It’s a bad time to be a bear. In Missouri, state conservation officials are opening a hunting season on black bears, with the rationale that a statewide bear population that might stand at less than 600 is more than enough. Meanwhile, just when you thought this White House couldn’t get any more cruel, the administration is rolling back Obama-era restrictions on controversial hunting methods on federal lands in Alaska, including using doughnuts to bait mother bears and their cubs from their dens to be shot.
Black bears, among Missouri’s largest native animals, were almost gone from the state by the 1950s but have been rebounding. According to the Missouri Department of Conservation, the current black bear population, concentrated mostly south of the Missouri River, totals somewhere between 540 and 840 animals.
That’s a wide margin of uncertainty, but even at the top end, less than 900 bears in a state Missouri’s size doesn’t exactly sound like an infestation. As the Post-Dispatch’s Jack Suntrup reports, Massachusetts, with about one-sixth Missouri’s land mass, has an estimated 4,500 black bears.

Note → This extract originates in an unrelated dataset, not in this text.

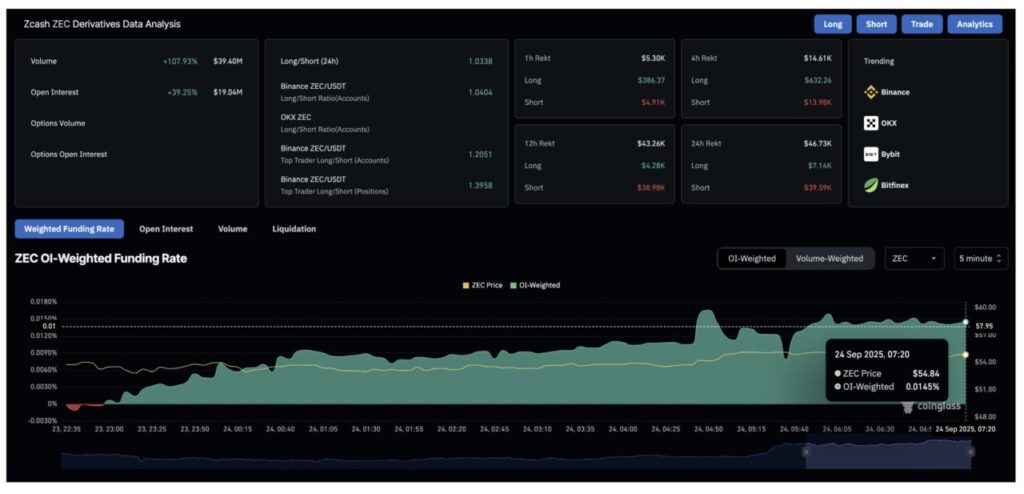The image size is (1024, 494).
Task: Open the ZEC symbol dropdown
Action: click(914, 258)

So why — when Missouri can’t even say with reasonable specificity how many bears there are, only that it’s a relatively low number — is it urgent right now to open a 10-day hunting season in October? No wonder some two-thirds of the more than 3,300 respondents of a state conservation survey say they oppose the idea.

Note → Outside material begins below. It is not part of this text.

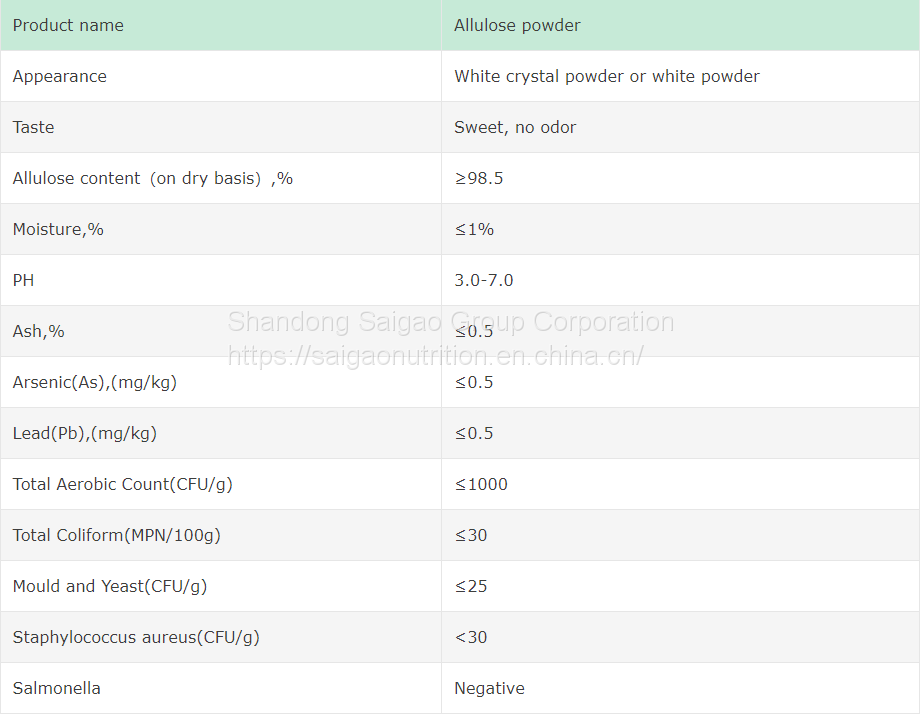The image size is (920, 716).
Task: Select the "Appearance" row label
Action: [x=60, y=76]
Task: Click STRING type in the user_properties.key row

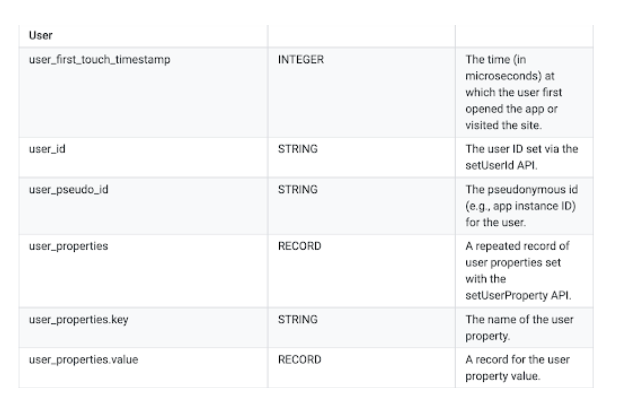Action: pyautogui.click(x=298, y=319)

Life for bears in Alaska is also getting more dangerous. The Trump administration, as it is always eager to do, is reversing rules imposed by the Obama administration, in this case regarding humane management of national lands in Alaska. The changes would allow resumption of truly barbaric hunting practices of brown bears, as well as wolves, and the young of both species.
Under the new federal rules, hunters in national preserves in Alaska will soon be allowed to bait hibernating bears and cubs from their dens to kill them; to use spotlights to invade wolf dens to kill pups; to shoot animals — including those that are swimming — from boats or aircraft; and to engage in other practices condemned by conservationists and banned by the Obama administration.
This about-face isn’t about responsible wildlife management but about catering to moose and caribou hunters who don’t want to have to compete with natural predators for their trophies — and, perhaps, about President Donald Trump’s deranged obsession with wiping out all Obama policies, which follows the pattern Trump has set on issues like the environment and energy. The argument that the hunting changes are in line with what Alaska allows on state land doesn’t make it right, it makes those state rules wrong.
With a pandemic raging, the economy struggling and racial tensions boiling over, it’s good to know that both our state and federal governments have the bear menace firmly under control.